THIRTEENTH ANNUAL COLLECTION

Think of it as an early Christmas present to yourself. The perfect bedside book—as long as there’s a light left on in the...

There are pleasures aplenty in this latest doorstopper field-report from the world of unicorns, wizards, altered mental states, and magical transformations.

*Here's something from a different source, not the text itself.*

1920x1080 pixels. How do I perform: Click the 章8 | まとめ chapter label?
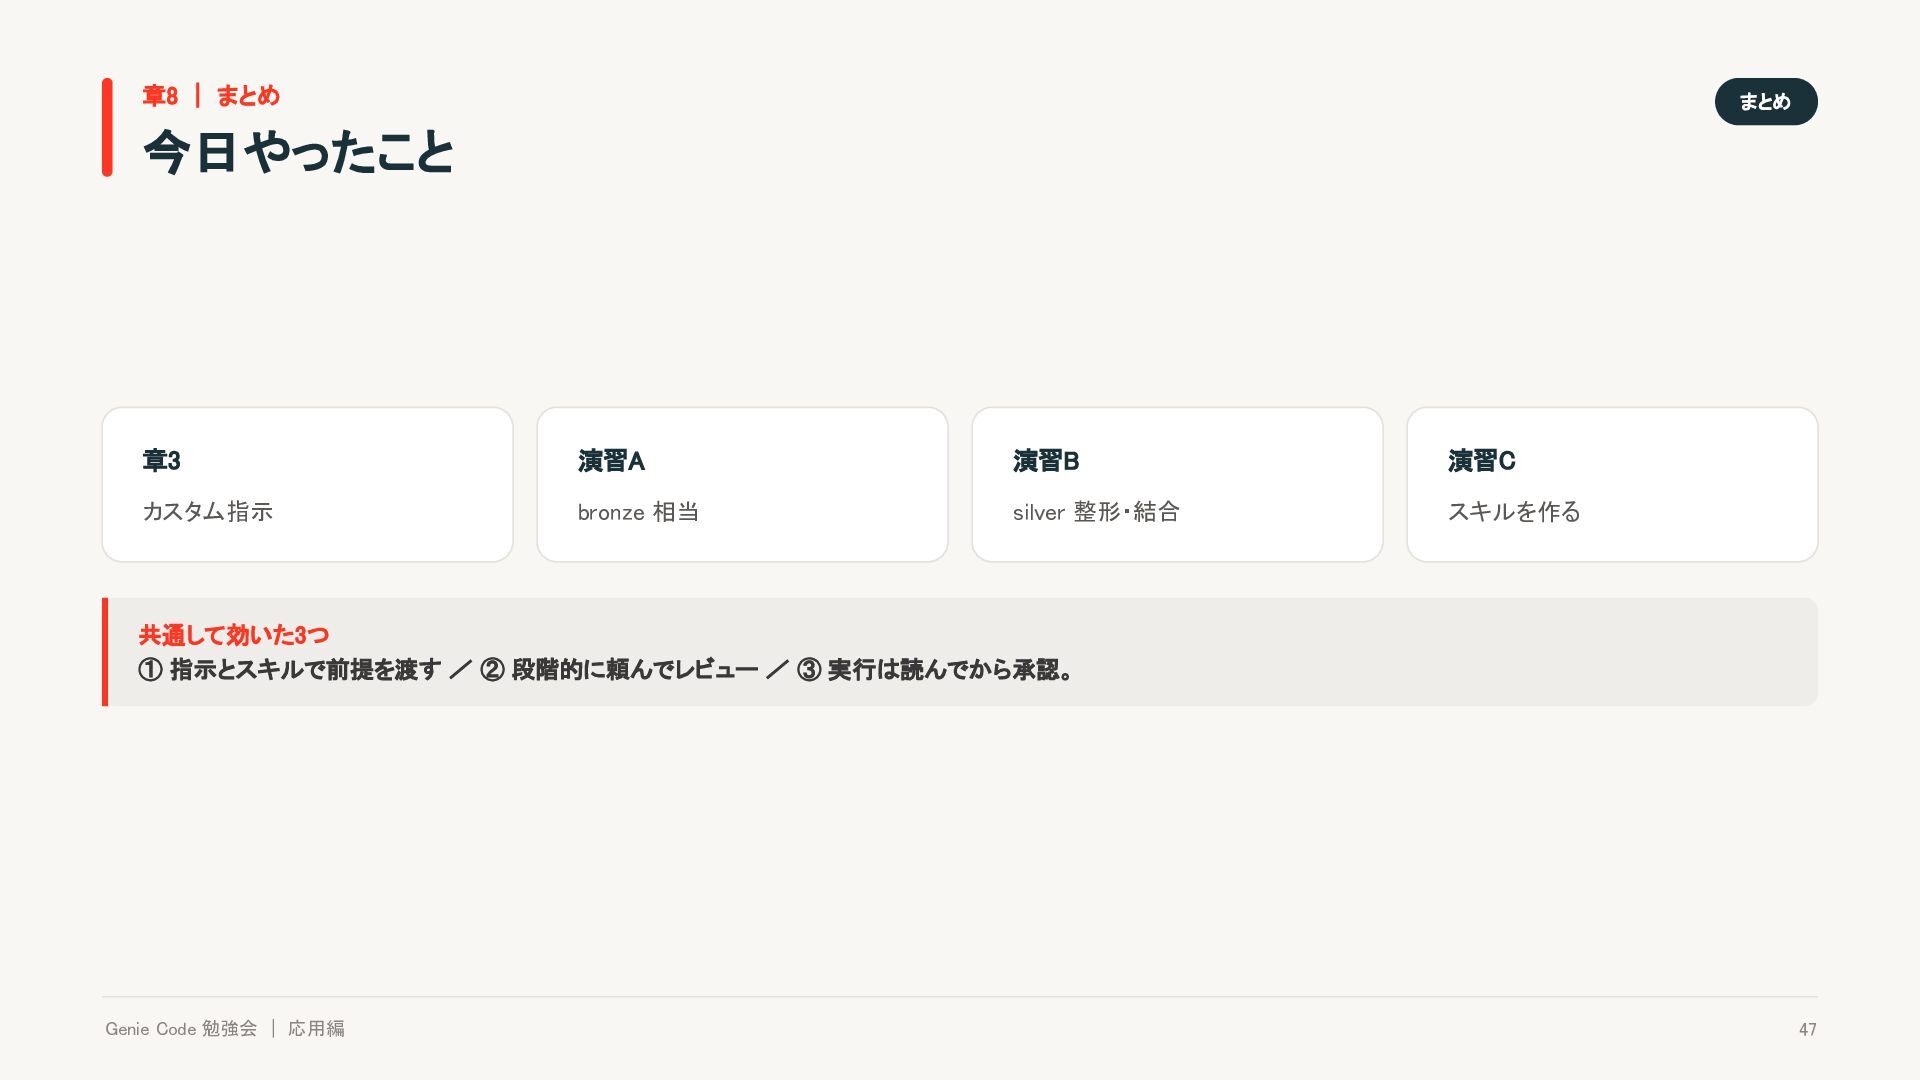coord(211,96)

Inevitably, however, this ambitious gathering of 37 stories, ten poems, and a single nonfiction entry (critic Douglas E. Winter’s argumentative essay “The Pathos of Genre”) is somewhat uneven. Datlow and Windling aren’t really critics; they’re enthusiasts—and it does sometimes seem as if everything not written by Ann Beattie or Ed McBain meets their criteria for inclusion. (Is everything that’s not realistic therefore fantastic? It’s a legitimate critical crux.) That said, who wouldn’t want to encounter in one conveniently capacious volume such knockout stuff as the inexplicably underrated Delia Sherman’s atmospheric “The Parvat Ruby” (which is far superior to her wry poem “Carabosse”), newcomer Elizabeth Birmingham’s imaginative ghost story “Falling Away,” and consensus grandmaster Patricia A. McKillip’s superb “Toad” (which wryly adds sexual panic and species discrimination to the subtext of a classic fairy tale). Other deft retellings of familiar stories include N. Scott Momaday’s Native American fable “The Transformation,” Wendy Wheeler’s sensuous “Skin So Green and Fine,” and Gemma Files’s ingenious hybrid “The Emperor’s Old Clothes.” Old hands Ursula K. Le Guin, Gene Wolfe, and Steven Millhauser appear in fine form, and the estimable Neil Gaiman contributes both an unusually clever trick story (“Harlequin Valentine”) and a hair-raising portrayal of a preadolescent serial killer whose path to fame and fortune coolly updates Horatio Alger (“Keepsakes and Treasures: A Love Story”). A rather similar story, Michael Marshall Smith’s “What You Make It,” raises merry hell with the legend of the Pied Piper and the image of the kindly old granny. Also not to be missed: Steve Rasnic Tem’s beautifully written “Halloween Street,” Thomas Wharton’s Borgesian “The Paper-Thin Garden,” and April Seeley’s nicely conceived, poem “Mrs. Santa Decides to Move to Florida.”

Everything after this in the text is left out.